WHAT TO PRODUCE
The response must restate all of the data word for word.

(Stored dataset items)
◆ ◆ ◆
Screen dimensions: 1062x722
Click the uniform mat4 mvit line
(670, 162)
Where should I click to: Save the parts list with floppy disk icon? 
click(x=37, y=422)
◆ ◆ ◆
SOLUTION FOR THIS EXERCISE
Screen dimensions: 1062x722
Click the uniform mat4 mvit line
(670, 162)
Where should I click to: Save the parts list with floppy disk icon? 
click(x=37, y=422)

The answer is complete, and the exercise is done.